Posterior probabilities (posterior0.csv) change when rerunning individuals with same parameters

hringbauer / hapROH

Software to call ROHs

GNU General Public License v3.0

15 stars 3 forks source link

Posterior probabilities (posterior0.csv) change when rerunning individuals with same parameters #13

Closed ngaens closed 4 months ago

ngaens commented 4 months ago

Hi Harald,

When I try running hapROH with the pseudohaploid emission model multiple times for the same set of imputed individuals with identical parameters, I obtain very different results in ROH blocks of all lengths (2-20 cM). The generated hap.csv, map.csv and pos.csv files are identical, but the posterior probabilities as well as the total log likelihood are markedly different. I cannot really figure out why there is so much difference. As I am quite new to these analyses, it is probably a user error on my side, but I would very much like to understand the nature of this difference.
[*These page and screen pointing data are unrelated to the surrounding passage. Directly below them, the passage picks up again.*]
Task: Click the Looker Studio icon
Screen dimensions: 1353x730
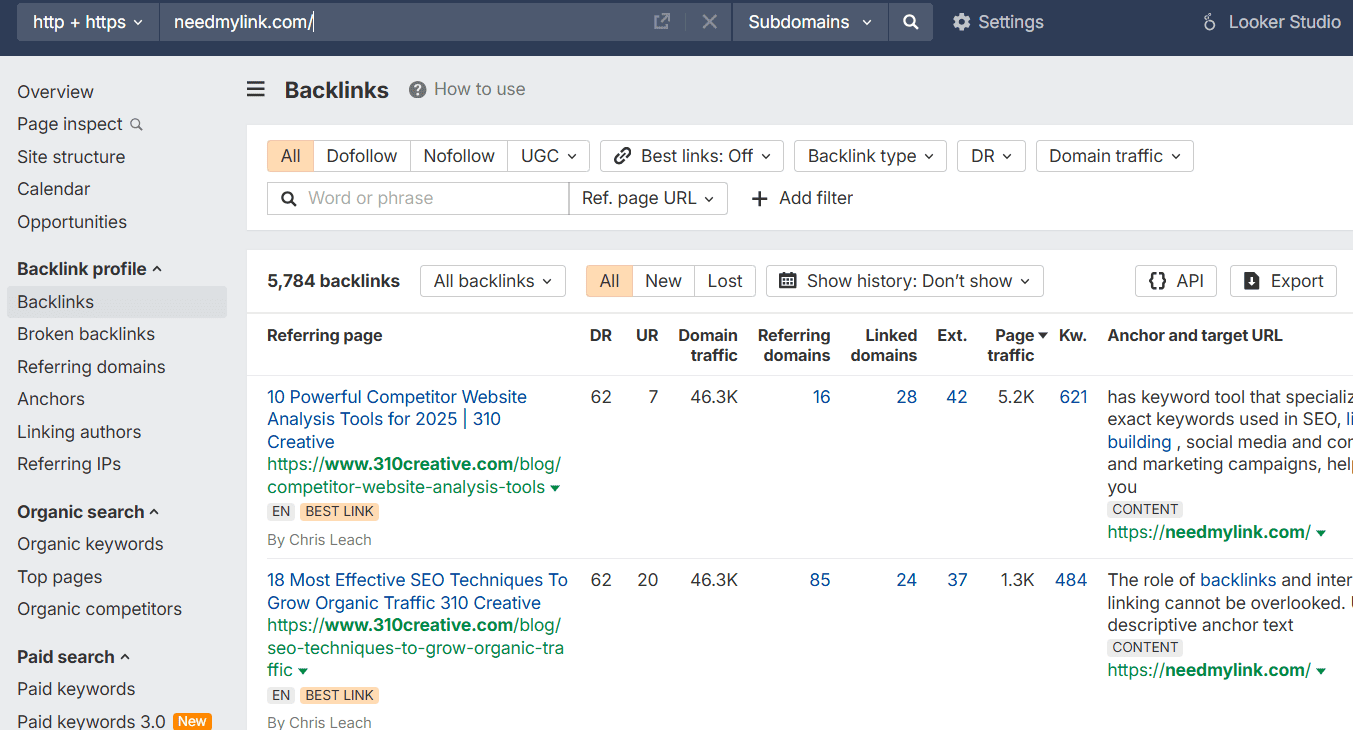Action: point(1208,21)
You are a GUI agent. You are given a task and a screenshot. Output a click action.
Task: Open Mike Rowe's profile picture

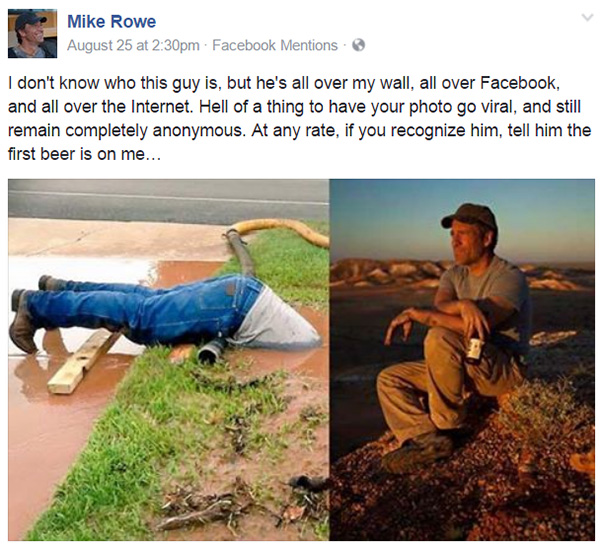[33, 34]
I followed the parameters of the notebook, but am happy to share my input and output files if needed.

Best, Noah

hringbauer commented 4 months ago

Hi @ngaens, while the hapROH algorithm is fully deterministic (using an HMM that gives the same output for the same input), you are likely doing random read sampling from your diploid input:

The hapROH parameter setting random_allele=True means that one of the two alleles of a heterozygote is sampled at random by hapROH

You could either 1) Pseudo-haploidize your data before running hapROH (e.g. picking one read at random yourself and encoding homozygotes for that one - as typical in aDNA) 2) Set a "fixed" random seed in Numpy 3) Run the diploid mode of hapROH on your diploid data

ngaens commented 4 months ago

Hi Harald,

Thank you very much for your reply.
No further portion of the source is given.